I am a PhD student at Communications and Signals Processing group
at Imperial College under the supervision of Mike Brookes (my former supervisor was Prof. Maria Petrou).
At the moment I am at the writing up stage.
Area of Research: Vector field tomography (VFT), Inverse EEG problem, Regularization techniques, Large scale sparse problems, Non-linear Optimizations and Bayesian Approximation Error Approach.
I am currently working on:
Focal Source reconstruction problem penalized with sparsity contraints (mixed l1/l2 norms) and
the Bayesian Approximation Error Approach (AEA) the inverse EEG Problem, introduced by Prof. J. Kaipio. Particularly,
the modeling errors (e.g. unknown geometry and conductivities uncertainties)
caused by the use of standard models (e.g three Layers concentric model) are compensated using the AEA.
In the following picture, I present the results for a focal source recovery when (a) we know the actual geometry (head structure) of the individual and when (b) we employ a 3 layers standard geometry (unknown geometry)
in the inverse modeling.
With blue x we denote the projected actual source location. Further results will be presented when this work is published.
With my previous supervisor M. Petrou, we worked on an alternative brain imaging method compared to the dipole source localization problem.
We computed the underlying quasi-static electric field of a bounded domain from boundary potentials employing longitudinal line integrals (also called X-Ray Integrals) and simple regularization techniques.
Previous Homepage:
Between 2007-2009, I worked in two different medical image segmentation problems. I used Level-set method (e.g. Chan-Vese algorithm) and other image processing thechniques. Further details, code and
documentations can be found in my old homepage .
Research articles
Vector Field Tomography: Reconstruction of an Irrotational Field in the Discrete Domain.
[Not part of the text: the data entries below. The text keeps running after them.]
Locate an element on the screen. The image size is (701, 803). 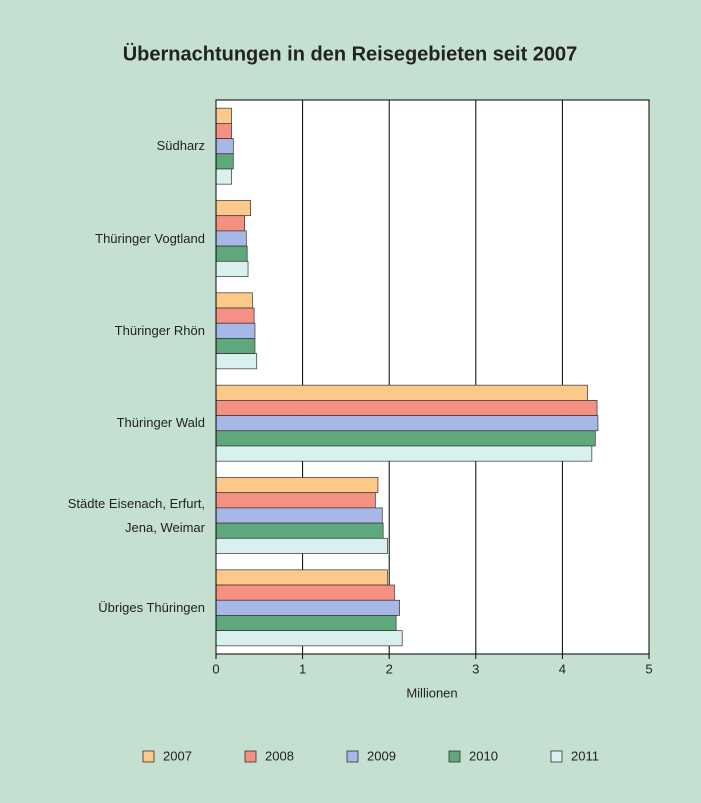
legend-label: 2009 is located at coordinates (382, 756).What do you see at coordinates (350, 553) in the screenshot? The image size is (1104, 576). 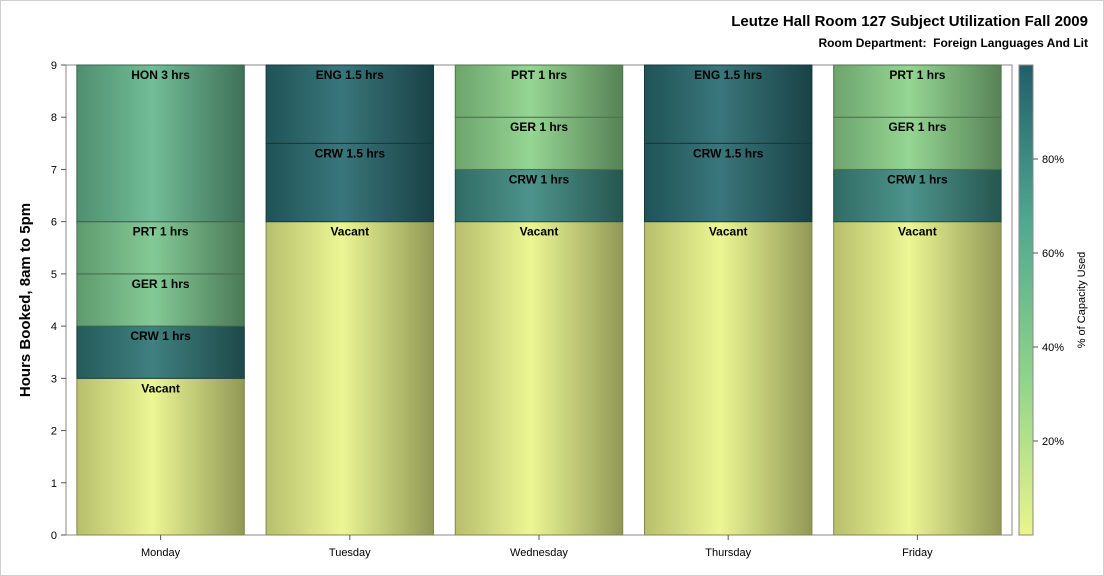 I see `x-tick-label: Tuesday` at bounding box center [350, 553].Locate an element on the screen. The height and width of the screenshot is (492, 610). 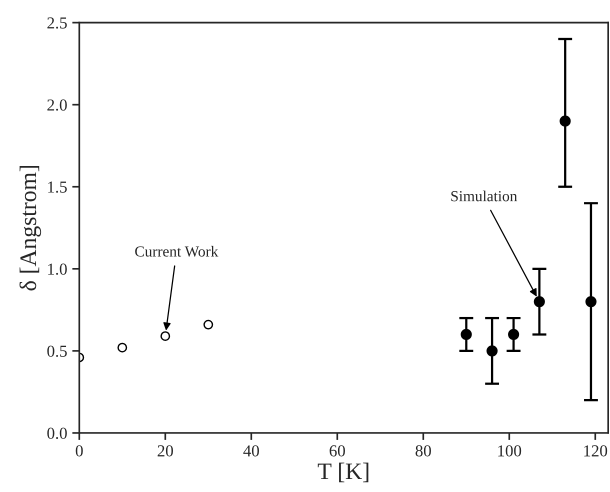
y-tick-label: 0.5 is located at coordinates (57, 352). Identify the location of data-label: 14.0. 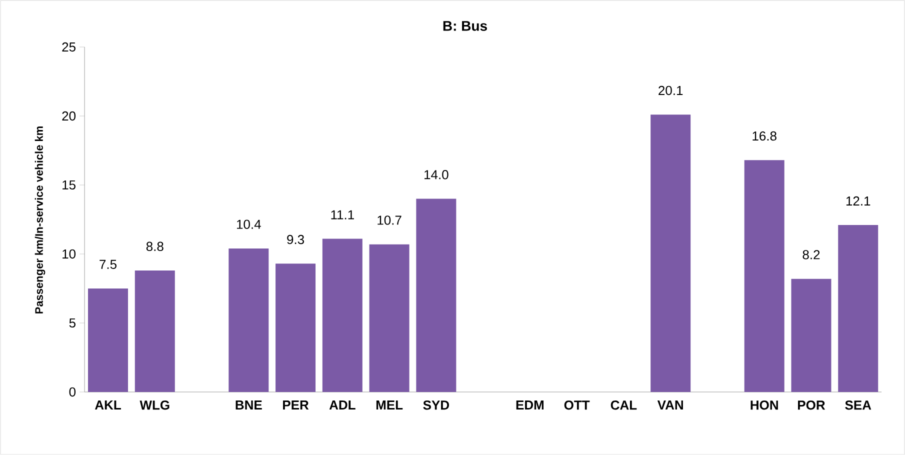
(436, 175).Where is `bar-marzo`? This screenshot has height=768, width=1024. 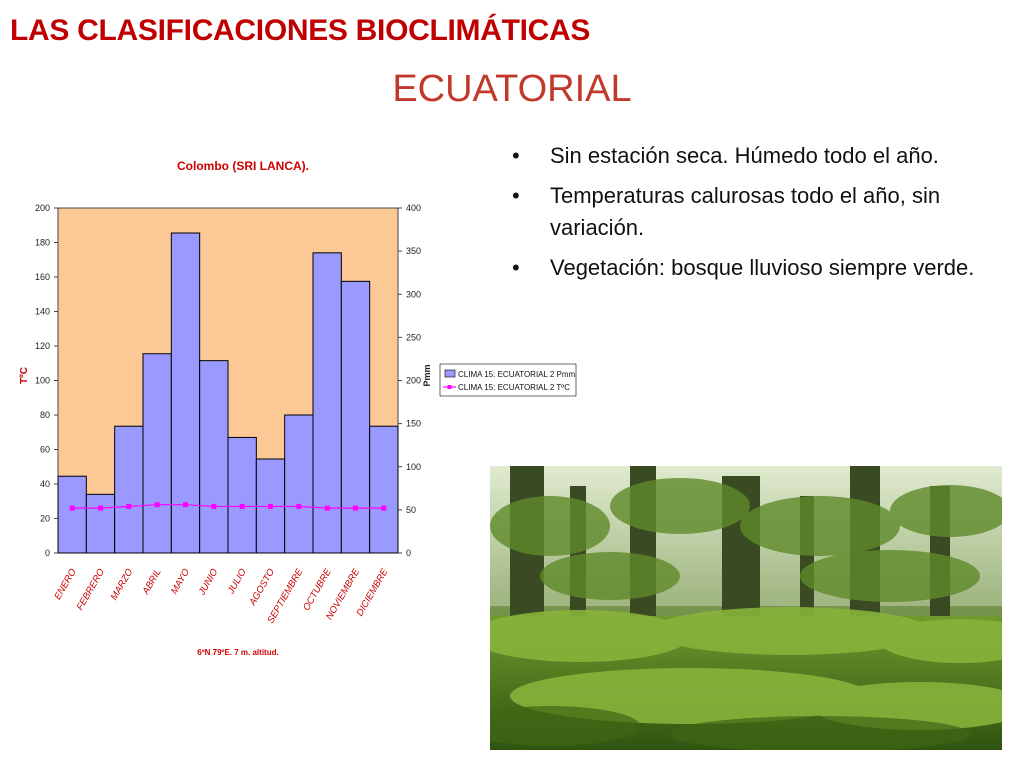 bar-marzo is located at coordinates (129, 490).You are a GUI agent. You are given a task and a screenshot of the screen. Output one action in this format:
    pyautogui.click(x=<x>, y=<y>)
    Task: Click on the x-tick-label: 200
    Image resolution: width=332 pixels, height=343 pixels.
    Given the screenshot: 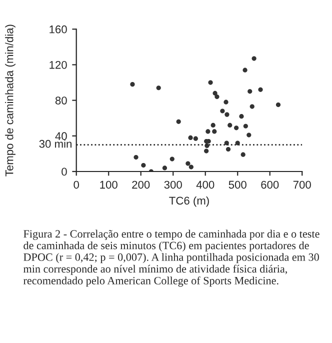 What is the action you would take?
    pyautogui.click(x=141, y=184)
    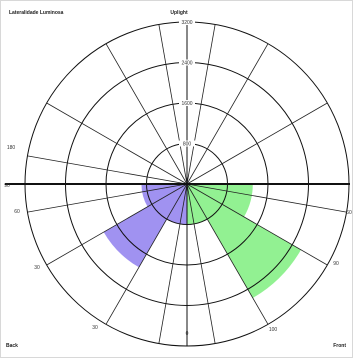 The image size is (353, 359). Describe the element at coordinates (7, 186) in the screenshot. I see `angle-label-1: 90` at that location.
DOI: 10.2316/P.2012.778-021
Proceeding (778) Signal Processing, Pattern Recognition and Applications / 779: Computer Graphics and Imaging - 2012
Abstract
We revisit the problem of the reconstruction of an irrotational vector field by solving a set of line integral equations in the
discrete domain. We show that the continuous inverse Radon formulation fails to reconstruct an irrotational vector field while the
approximate solution of the problem in the digital domain is feasible, overcoming the intrinsic ill-posedness of the problem.
In particular, we show that the discretization of the problem is an efficient way of regularising the continuous ill posedness since it
ensures an upper bound to the solution error. We demonstrate the effectiveness of the method with simulations.
Stable Reconstruction of Irrotational Vector Fields based on
the Discrete Longitudinal Ray Transform. (To appear)
Abstact
In this paper, we show that the estimation of an irrotational smooth vector field employing the longitudinal
ray transform in the discrete domain is tractable, despite the fact that this problem cannot be solved in the
continuous domain using the same formulation. We derive a set of algebraic equations and solve the ill
conditioned inverse problem by directly inverting the produced ray projection matrix. In particular, we prove
that the problem is regularized via discretization and we provide an upper bound for the numerical
error of the approximation, ensuring the stability of our formulation. We validate our theoretical results
by performing simple simulations reconstructing irrotational fields based solely on boundary measurements
without the need of any prior information.
Presentations
Presentations in Vector Field Tomography Download and Download
Teaching Maths tutor at EEE department (2010-2012)
I teach small groups of undergraduate students on a weekly basis.
Course includes Calculus, Differential Equations, Linear Algebra and
introduction to Discrete Mathematics.
GTA demonstrator in C/C++ (first and second years lab and quizzes author).
Research visit Maths Dept, University of Auckland (2013-Apr. 2014), work with Dr. Viller Rimpilainen and J. Kaipio.